Secretary of State Madeleine Albright’s announcement on Tuesday that she intends to travel to Hong Kong to attend the reversion ceremonies in July will also alleviate some of the mounting impression that the U.S. doesn’t care about what happens to Hong Kong’s political system after the reversion. Clinton and Albright must use these opportunities to make it apparent to China that it is unlikely to secure permanent most-favored nation status from Congress if it insists on replacing the colony’s independent government with an authoritarian regime. The economics of that reality may persuade Beijing to keep the promise it made in its 1984 agreement with Britain not to disturb Hong Kong’s legal system and capitalist economy after the reversion.
Under the Chinese-British agreement of 1984, Beijing promised to respect Hong Kong’s freedoms under a “one nation, two systems” formula. In the years since the deal was struck, Hong Kong has grown into an oasis of freedom in the region, with an elected legislature, an independent judiciary, and a fervent devotion to unfettered capitalism. China, however, has demonstrated that it has no intention of keeping its promise.
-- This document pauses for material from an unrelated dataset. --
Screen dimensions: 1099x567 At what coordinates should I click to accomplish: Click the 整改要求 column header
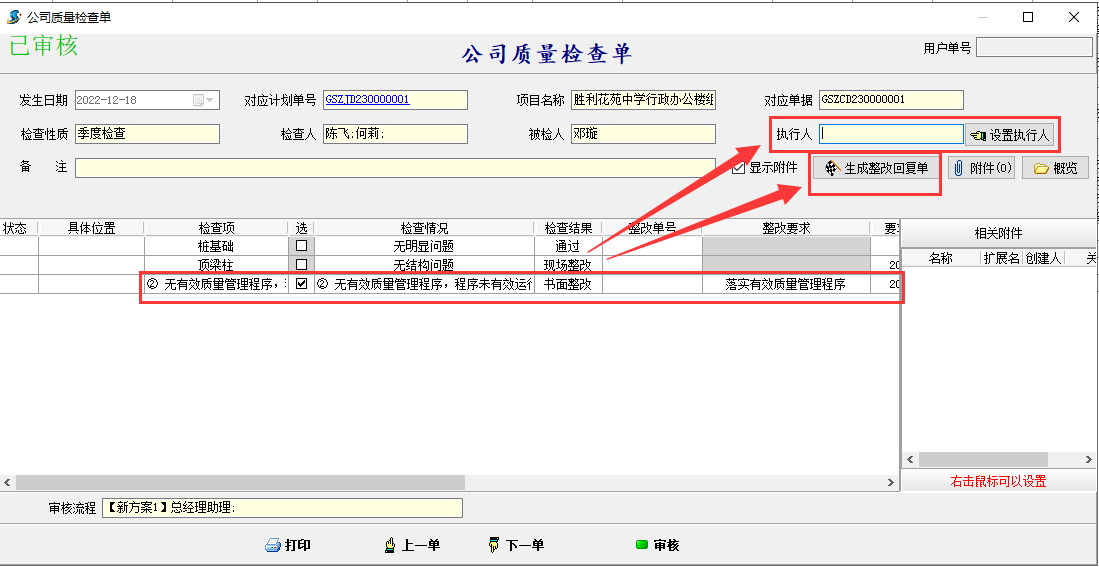point(785,228)
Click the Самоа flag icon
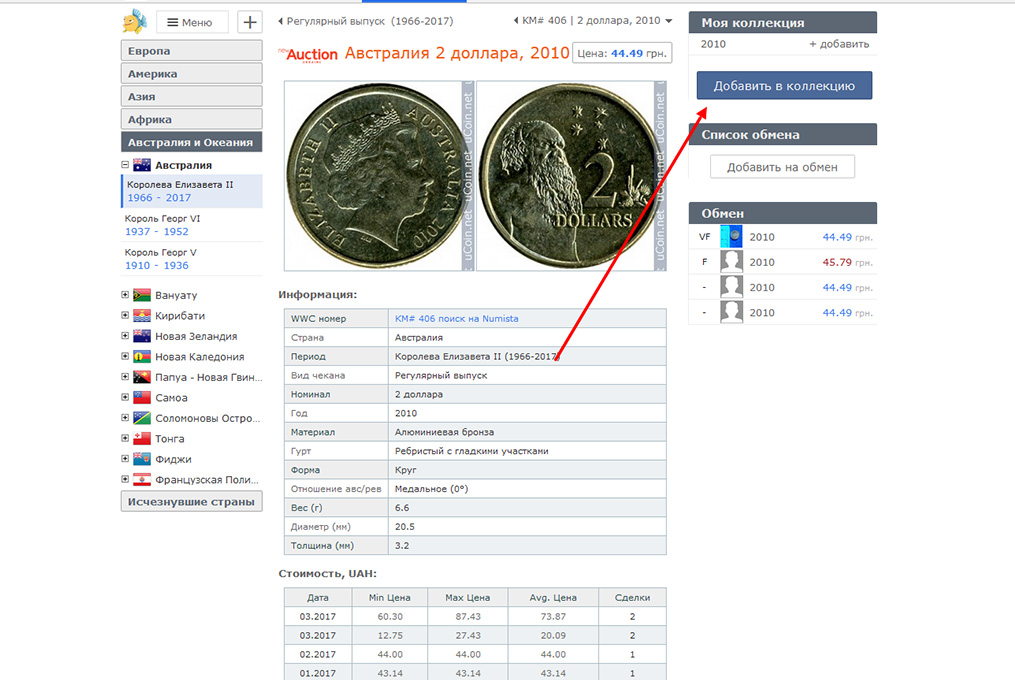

More pronounced opposition to Beijing’s refusal to adhere to its initial promise to respect Hong Kong’s way of life is long overdue. More is at stake than the rights of the colony’s 6 million citizens. If Hong Kong’s liberties are preserved, they will provide an example for China that open markets don’t require an authoritarian regime. But if democratic rights in Hong Kong vanish, the prospects for democratization in Beijing, including U.S. demands that it respect human rights, are certain to be set back.